Gangliogliomas account for 0.4% to 1.3% of all central nervous system tumors (19), and for up to 10% of all pediatric central nervous system tumors (12; 25). In population-based epidemiological data on newly diagnosed and histologically confirmed gangliogliomas from 2006 to 2011 in France, worldwide adjusted incidence rate was estimated to be less than 0.2 out of 100,000 person-years for WHO grade I ganglioglioma, and less than 0.02 out of 100,000 person-years for WHO grade III ganglioglioma (05). About 80% of WHO grade I gangliogliomas are diagnosed in patients less than 30 years of age (37). Median age at diagnosis is 19 years for low-grade ganglioglioma and almost 40 years for anaplastic gangliogliomas, but they can occur at any age. There is a slight male predominance (1.14:1) (05).

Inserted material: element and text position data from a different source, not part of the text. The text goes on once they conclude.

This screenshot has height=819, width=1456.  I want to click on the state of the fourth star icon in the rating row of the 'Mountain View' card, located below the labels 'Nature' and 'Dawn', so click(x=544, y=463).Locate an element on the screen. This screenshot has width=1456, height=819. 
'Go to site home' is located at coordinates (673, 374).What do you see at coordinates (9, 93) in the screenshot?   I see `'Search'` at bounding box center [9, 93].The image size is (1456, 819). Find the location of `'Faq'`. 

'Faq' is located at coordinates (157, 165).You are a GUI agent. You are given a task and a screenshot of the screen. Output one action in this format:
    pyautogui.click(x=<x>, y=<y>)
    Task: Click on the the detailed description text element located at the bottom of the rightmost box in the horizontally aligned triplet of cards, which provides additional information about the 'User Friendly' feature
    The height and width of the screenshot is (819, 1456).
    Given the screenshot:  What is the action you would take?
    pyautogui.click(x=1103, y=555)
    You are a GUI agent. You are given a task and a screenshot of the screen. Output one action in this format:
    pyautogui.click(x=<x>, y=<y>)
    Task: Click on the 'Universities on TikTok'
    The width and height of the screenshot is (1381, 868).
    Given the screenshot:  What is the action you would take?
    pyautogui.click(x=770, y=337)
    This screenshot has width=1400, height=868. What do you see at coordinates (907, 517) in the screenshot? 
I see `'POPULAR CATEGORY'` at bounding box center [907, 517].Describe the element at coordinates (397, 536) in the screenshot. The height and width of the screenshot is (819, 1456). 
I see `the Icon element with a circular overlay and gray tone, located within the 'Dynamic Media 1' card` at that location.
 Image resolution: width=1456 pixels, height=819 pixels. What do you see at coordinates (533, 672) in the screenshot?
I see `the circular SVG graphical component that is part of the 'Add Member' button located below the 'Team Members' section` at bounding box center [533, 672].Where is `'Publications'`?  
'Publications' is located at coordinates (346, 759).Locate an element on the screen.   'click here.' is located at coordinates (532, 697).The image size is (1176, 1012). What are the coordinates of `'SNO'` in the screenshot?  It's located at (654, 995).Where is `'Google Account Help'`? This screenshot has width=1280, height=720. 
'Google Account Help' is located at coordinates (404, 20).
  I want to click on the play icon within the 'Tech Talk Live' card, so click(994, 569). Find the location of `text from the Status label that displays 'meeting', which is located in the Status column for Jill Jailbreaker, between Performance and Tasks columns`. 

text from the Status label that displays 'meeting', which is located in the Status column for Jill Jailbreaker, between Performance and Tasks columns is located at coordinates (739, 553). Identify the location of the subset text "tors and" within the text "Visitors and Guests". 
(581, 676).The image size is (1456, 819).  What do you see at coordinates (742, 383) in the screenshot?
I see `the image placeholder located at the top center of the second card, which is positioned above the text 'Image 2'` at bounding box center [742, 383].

The clinical differential diagnosis of ganglioglioma is broad and varies with patients and imaging characteristics. Most importantly, ganglioglioma should be considered high on the list of causes in any child/young adult presenting with temporal lobe epilepsy with an intra-axial temporal lesion seen on MRI, especially if it is a cortically-based, partially cystic enhancing mass. However, ganglioglioma should also be included in the differential of all lesions with unusual imaging characteristics seen in the optic pathway, sellar, pineal, intraventricular, and cerebellar-pontine angle regions.
In supratentorial tumors, the main differential diagnosis includes dysembryoplastic neuroepithelial tumor (DNET), pleomorphic xanthoastrocytoma (PXA), pilocytic astrocytoma, desmoplastic infantile astrocytoma and ganglioglioma, diffuse astrocytoma, and oligodendroglioma. If the lesion is hemispheric and cortically-based, the differential diagnosis is further restricted to DNET, PXA, and oligodendroglioma. DNET can be differentiated from ganglioglioma due to the DNET’s multicystic “bubbly” appearance and milder, infrequent contrast enhancement; oligodendroglioma may be more heterogeneous due to frequent calcifications and hemorrhagic components; PXA usually shows prominent contrast-enhancement of both the cystic wall and its mural nodule abutting the pia. In case of a superficial mass associated with skull remodeling, meningioma needs also to be considered. Desmoplastic infantile astrocytoma and ganglioglioma, as its name implies, most commonly occurs in children below 2 years of age and manifests as an exceptionally large cerebral hemispheric cystic and solid mass, most commonly in frontal and parietal lobes. In infratentorial tumors, the differential diagnosis includes pilocytic astrocytoma, diffuse astrocytoma, medulloblastoma, and hemangioblastoma.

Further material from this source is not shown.